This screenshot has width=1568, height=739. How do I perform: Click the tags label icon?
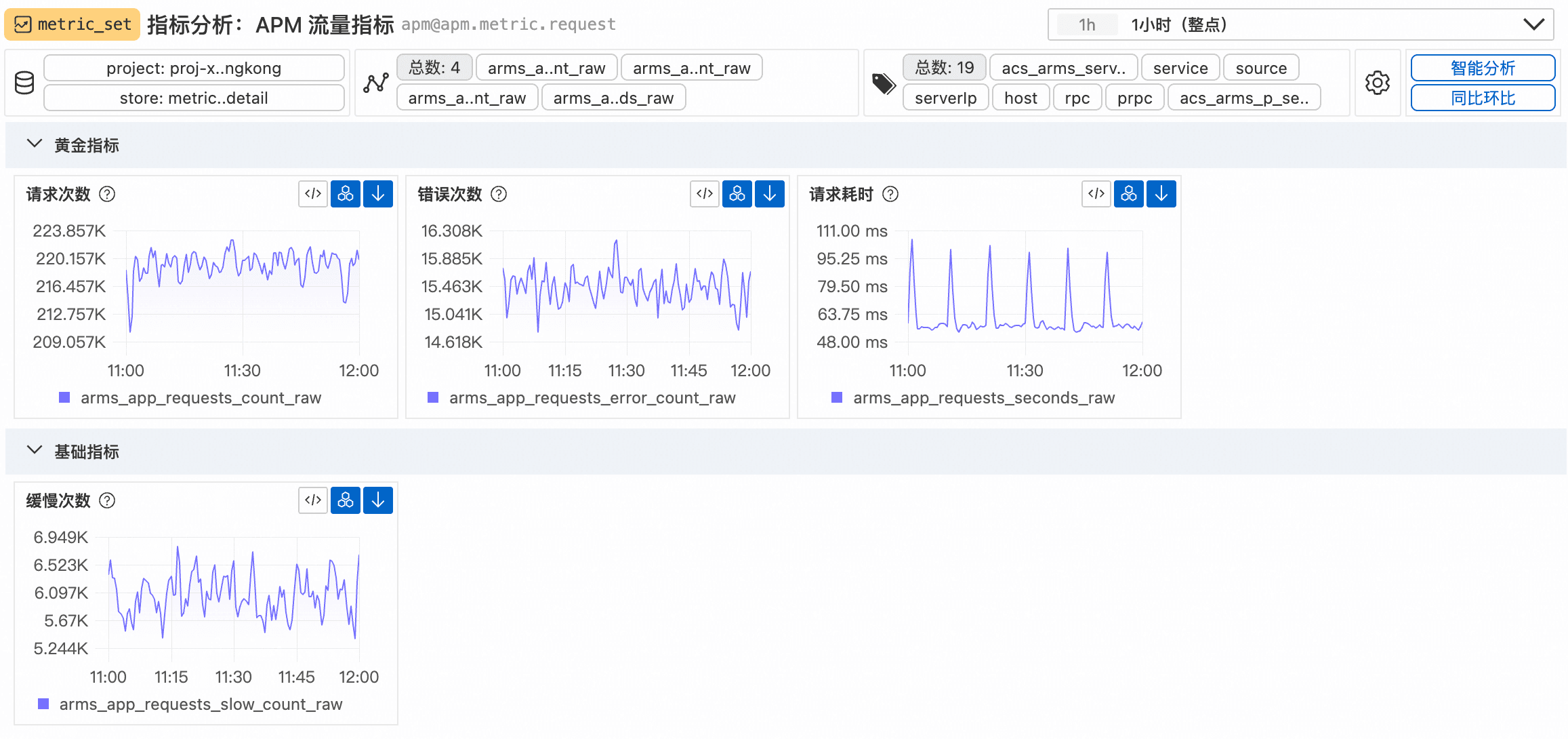884,83
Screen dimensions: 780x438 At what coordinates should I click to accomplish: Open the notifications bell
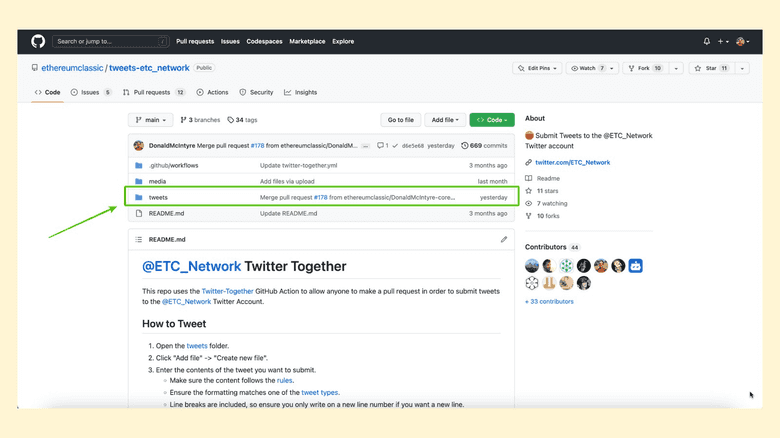(706, 41)
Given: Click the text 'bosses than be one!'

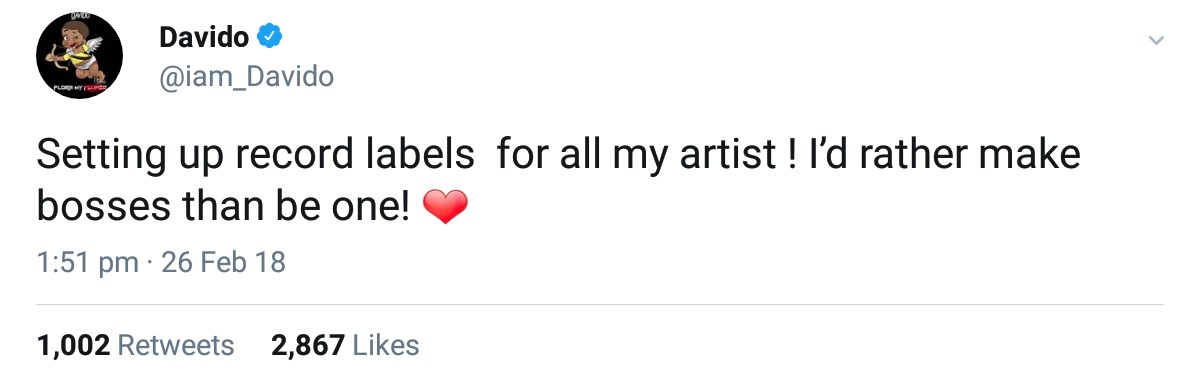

^^^^^^^^^^^^^^^^

» SHORT PROBLEM
Please update the records starting at the line that contains "Screen dimensions: 780x438" and ending at the end of the records, replacing "coordinates" with "location" and keeping everything else the same. Leave the pictures out of your answer.

» RESPONSE TO THE EXERCISE
Screen dimensions: 780x438 At what location should I click to accomplish: Open the notifications bell
(706, 41)
Given: Click the text 'bosses than be one!'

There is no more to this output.